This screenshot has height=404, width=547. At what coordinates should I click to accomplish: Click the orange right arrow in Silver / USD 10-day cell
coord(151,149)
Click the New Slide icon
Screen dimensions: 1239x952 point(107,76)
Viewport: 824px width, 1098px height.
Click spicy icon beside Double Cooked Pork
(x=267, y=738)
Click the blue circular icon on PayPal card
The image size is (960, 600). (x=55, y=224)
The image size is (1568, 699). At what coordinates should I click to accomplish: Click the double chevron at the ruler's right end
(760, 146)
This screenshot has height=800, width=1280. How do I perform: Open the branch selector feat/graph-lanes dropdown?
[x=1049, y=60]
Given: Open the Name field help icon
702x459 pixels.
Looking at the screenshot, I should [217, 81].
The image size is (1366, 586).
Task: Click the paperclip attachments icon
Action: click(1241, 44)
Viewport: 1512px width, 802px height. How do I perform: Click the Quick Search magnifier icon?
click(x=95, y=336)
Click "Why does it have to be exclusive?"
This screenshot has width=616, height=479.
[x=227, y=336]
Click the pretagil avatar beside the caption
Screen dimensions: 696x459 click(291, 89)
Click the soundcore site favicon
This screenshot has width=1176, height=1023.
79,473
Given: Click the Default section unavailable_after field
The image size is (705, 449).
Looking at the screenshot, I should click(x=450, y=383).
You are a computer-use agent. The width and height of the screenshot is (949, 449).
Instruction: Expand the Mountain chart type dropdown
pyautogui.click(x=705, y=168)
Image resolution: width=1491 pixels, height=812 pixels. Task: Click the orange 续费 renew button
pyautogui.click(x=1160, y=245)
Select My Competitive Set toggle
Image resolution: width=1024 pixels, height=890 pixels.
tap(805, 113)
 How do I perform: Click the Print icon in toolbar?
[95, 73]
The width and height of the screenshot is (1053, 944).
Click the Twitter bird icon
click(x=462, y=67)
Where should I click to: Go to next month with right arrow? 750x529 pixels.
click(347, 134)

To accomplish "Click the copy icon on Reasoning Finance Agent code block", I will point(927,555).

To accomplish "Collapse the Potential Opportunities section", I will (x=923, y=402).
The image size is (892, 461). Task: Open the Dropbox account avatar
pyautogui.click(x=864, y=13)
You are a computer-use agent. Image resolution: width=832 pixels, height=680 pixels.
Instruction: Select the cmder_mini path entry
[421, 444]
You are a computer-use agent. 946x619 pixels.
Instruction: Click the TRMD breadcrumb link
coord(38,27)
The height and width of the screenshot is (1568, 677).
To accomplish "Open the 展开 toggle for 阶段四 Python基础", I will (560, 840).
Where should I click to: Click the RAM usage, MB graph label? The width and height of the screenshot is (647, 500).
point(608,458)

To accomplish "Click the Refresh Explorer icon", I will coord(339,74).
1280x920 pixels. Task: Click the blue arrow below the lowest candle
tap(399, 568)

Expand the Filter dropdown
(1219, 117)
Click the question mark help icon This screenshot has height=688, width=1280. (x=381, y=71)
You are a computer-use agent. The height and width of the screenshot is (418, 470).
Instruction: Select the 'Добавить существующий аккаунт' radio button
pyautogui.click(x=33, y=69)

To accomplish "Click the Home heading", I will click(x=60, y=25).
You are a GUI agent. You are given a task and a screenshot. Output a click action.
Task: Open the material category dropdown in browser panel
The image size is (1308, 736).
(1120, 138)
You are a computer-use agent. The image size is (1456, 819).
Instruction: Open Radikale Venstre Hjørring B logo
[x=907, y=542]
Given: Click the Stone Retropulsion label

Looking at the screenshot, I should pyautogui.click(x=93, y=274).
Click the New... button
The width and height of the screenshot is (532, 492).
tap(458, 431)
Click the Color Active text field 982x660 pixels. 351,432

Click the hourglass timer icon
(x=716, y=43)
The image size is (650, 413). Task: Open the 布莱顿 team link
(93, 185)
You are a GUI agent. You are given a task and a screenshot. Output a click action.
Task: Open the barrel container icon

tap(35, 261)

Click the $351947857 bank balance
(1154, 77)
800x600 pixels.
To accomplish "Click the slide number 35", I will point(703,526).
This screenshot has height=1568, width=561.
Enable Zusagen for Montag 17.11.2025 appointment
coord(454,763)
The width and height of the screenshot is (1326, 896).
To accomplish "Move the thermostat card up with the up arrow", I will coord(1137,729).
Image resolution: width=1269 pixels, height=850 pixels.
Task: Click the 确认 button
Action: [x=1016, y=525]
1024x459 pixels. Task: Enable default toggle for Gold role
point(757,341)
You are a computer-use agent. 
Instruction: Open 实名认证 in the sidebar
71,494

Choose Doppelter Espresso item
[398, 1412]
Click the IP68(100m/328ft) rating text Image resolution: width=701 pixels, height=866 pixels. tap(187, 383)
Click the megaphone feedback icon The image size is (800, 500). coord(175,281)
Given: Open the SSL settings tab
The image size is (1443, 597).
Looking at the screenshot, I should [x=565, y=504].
================================
**Activity**
Write the lines out again exactly, from the one containing "Click the IP68(100m/328ft)" through the last line of the records, and include no other lines.

**Answer to the problem**
Click the IP68(100m/328ft) rating text Image resolution: width=701 pixels, height=866 pixels. tap(187, 383)
Click the megaphone feedback icon The image size is (800, 500). coord(175,281)
Given: Open the SSL settings tab
The image size is (1443, 597).
Looking at the screenshot, I should [x=565, y=504].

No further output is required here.